Jess: What's so appealing about such performers?
Ann: They were super hot in the "Triangle" video and have pretty voices.

Short analysis: Music always comes first -- but looks still bind the youth culture together.

Oh, and I was wrong in the first post: AMOJI was created in 2005, not 2003. Sophia had started a club in 2003 as well, but that one had nothing to do with AMOJI. I just got them mixed up. Sorry!


Here's a running list of articles I've found useful:

Mitchell, Tony. 1989. “Performance and the Postmodern in Pop Music.” Theatre Journal, Vol. 41, No. 3, pp. 273-293.

Auslander, Philip. 2006. “Music as Performance: Living in the Immaterial World.” Theatre Survey, Vol. 47, No. 2, pp. 261-269.

O’Connor, Alan. 2002. “Local Scenes and Dangerous Crossroads: Punks and Theories of Cultural Hybridity.” Popular Music, Vol. 21, No. 2, pp. 225-236.

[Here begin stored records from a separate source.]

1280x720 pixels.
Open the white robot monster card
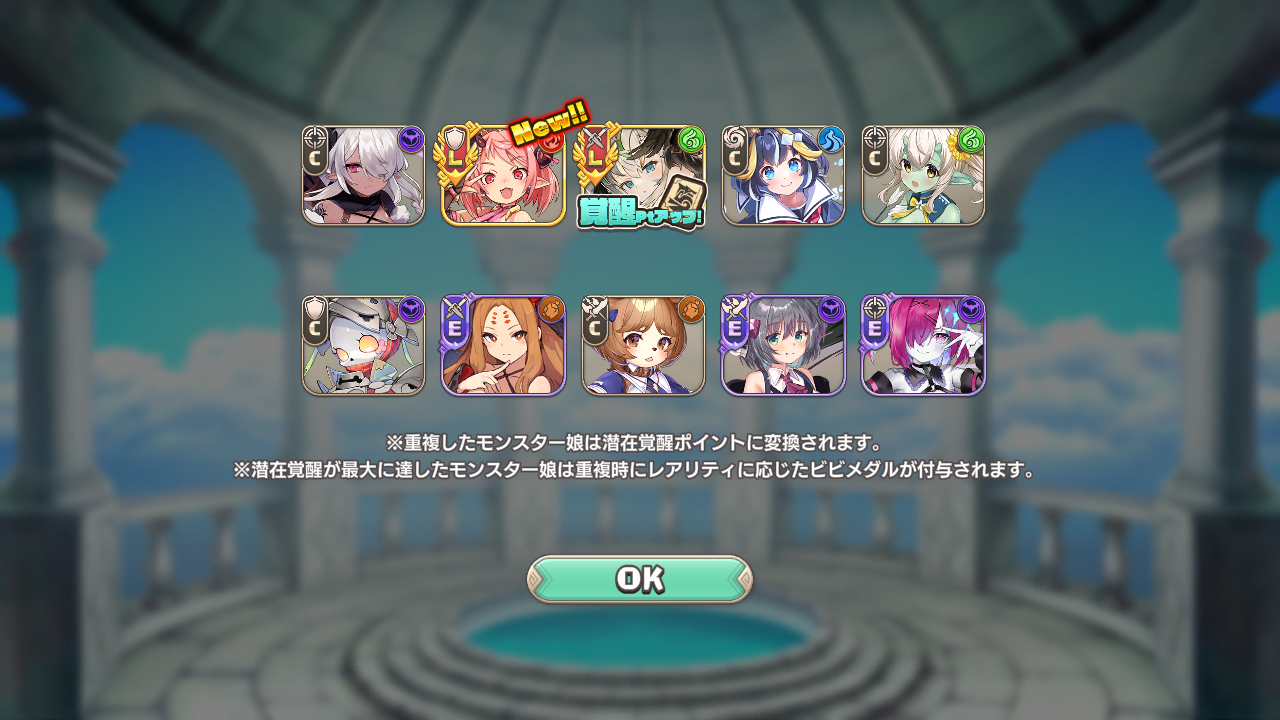(x=364, y=345)
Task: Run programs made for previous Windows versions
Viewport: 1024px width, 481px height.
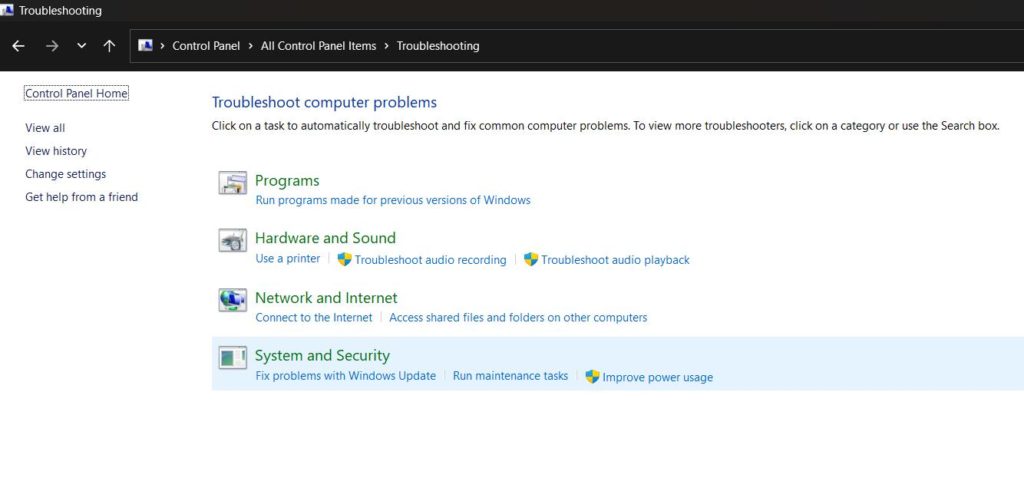Action: tap(393, 200)
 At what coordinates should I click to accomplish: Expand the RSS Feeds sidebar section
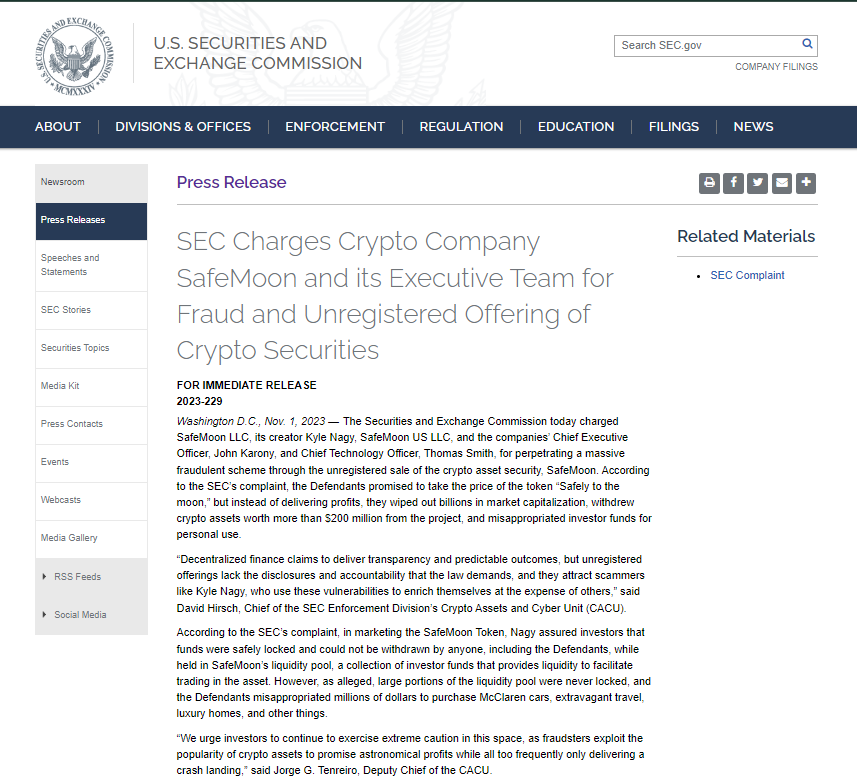point(77,577)
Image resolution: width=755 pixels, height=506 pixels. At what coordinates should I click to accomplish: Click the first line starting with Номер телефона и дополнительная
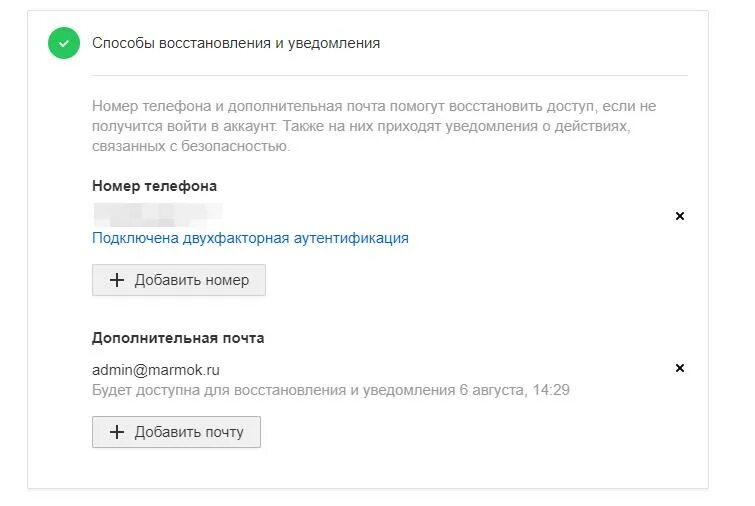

Hollands, Robert. 2002. “Divisions in the Dark: Youth Cultures, Transitions and Segmented Consumption Spaces in the Night-Time Economy.” Journal of Youth Studies, Vol. 5, No. 2, pp. 153-171.

Monday, September 24, 2007

All Music Of Jammin' Internations

AMOJI, All Music Of Jammin' Internations, is a student-run organization at Boston Latin School that emphasizes on sharing and spreading international art and music. When the club was first created in 2003, the focus was on Japan -- its music, its manga, its fashion. Although AMOJI is a school-based group, the members regularly attend performances by local and mainstream music artists outside of school. During high school, I was only a part-time participant; I occassionaly dropped by during their Wednesday afternoon gatherings, stayed to watch a music video or two, then went on my way. Still, I felt a connection to the other members of AMOJI because we all had something in common -- an arguably obsessive love for the visual appeals of artists and their performances: clothing, makeup, the way they sing, the way they dance. For this project, I hope to explore this obssession, find out why high school students aged 13 to 18 are so drawn to the visual aspects of music.